Do as I say not as I do
Doesn’t it just break your heart to have your child come home from school in tears because of something a classmate said?
Don’t you just want to go to the school yard and put the eight-year-old tyrant in his place?
Sometimes I would rather take 40 lashes than see my children with a broken heart—especially my third daughter who is such a loving, giving, always happy yet sensitive girl.
A couple of days ago that daughter brought her birthday party invitations to school and handed them out to all of her friends. That evening she came up to me to say that her friend Jayson made fun of her for inviting Molly. The tears in my daughter’s eyes were like a fifty pound weight in the pit of my stomach.
Jayson has been telling my daughter to avoid Molly all school year. I had been giving her the whole “in our family we are respectful to all our friends and we don’t exclude people if someone tells us to” talk and the “be a leader” talk for months, but I guess the birthday invitation fiasco was my daughter’s last straw.
Lying in bed that night, I was pouring out my heart to my husband at how cruel children can be, and wondering where children in grade two learn to be so exclusionary and judgemental of each other. My husband answered with a snicker. So I sat up and looked at him and asked, “What could you possibly find funny in your daughter being stuck between two friends that she really likes?”
“Look at your friends Marie and Josee. They can’t stand each other and are both constantly questioning why you associate with the other. You plan separate events all the time so you can have one over without the other. This isn’t just in grade two.” He replied.
Do you have friends that can’t stand each other? Do you accommodate them? Do you ever feel bad, embarrassed, or judged for having to defend why you spend time with either of them?
People Pleasing vs. Leadership
What am I teaching my daughter by accepting and accommodating two friends being judgemental towards each other? What are those women teaching their children by being rude and exclusionary about other women?
Our kids learn by example. They may not understand the fine line between being respectful to others and people pleasing, but they sense our undertones of resentment when we are not being authentic.

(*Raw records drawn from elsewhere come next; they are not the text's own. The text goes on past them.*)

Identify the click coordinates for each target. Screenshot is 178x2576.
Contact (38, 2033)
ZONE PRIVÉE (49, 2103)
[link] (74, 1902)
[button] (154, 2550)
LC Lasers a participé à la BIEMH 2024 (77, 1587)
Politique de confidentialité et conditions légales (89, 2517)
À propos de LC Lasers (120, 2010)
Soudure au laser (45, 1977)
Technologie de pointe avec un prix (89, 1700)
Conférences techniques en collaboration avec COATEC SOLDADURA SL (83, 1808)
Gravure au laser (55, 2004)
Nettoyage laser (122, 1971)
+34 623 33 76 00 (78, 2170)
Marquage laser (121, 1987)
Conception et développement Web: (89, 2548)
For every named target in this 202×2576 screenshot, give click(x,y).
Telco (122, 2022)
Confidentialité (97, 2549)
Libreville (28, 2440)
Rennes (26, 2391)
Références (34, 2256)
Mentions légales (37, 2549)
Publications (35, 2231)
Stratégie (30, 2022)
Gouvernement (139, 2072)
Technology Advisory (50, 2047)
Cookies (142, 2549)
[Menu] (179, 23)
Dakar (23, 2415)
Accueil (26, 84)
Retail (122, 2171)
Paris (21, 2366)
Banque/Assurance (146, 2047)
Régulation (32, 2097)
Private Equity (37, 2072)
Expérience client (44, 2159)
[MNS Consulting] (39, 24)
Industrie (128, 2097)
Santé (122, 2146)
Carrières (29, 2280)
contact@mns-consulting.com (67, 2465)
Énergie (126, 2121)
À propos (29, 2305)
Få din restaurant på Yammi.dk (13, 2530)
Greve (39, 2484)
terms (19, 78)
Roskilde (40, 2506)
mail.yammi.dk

Our roles as leaders and role models are extremely important. And one of the most important things for me as a woman to model to my daughter is respect for myself and respect for others through self-care and healthy boundaries. I see too many women with the disease to please and the desperate stench of needing to belong and be loved. Which is I am devoting a large part of my career to empowering women through programs like “Mom’s Much Needed Time-Out.”
So what are you modeling for your children? Have you ever had a child with a broken heart caused by hurtful things a classmate has said? Have you ever been hurt that way too? How do you deal with this situation?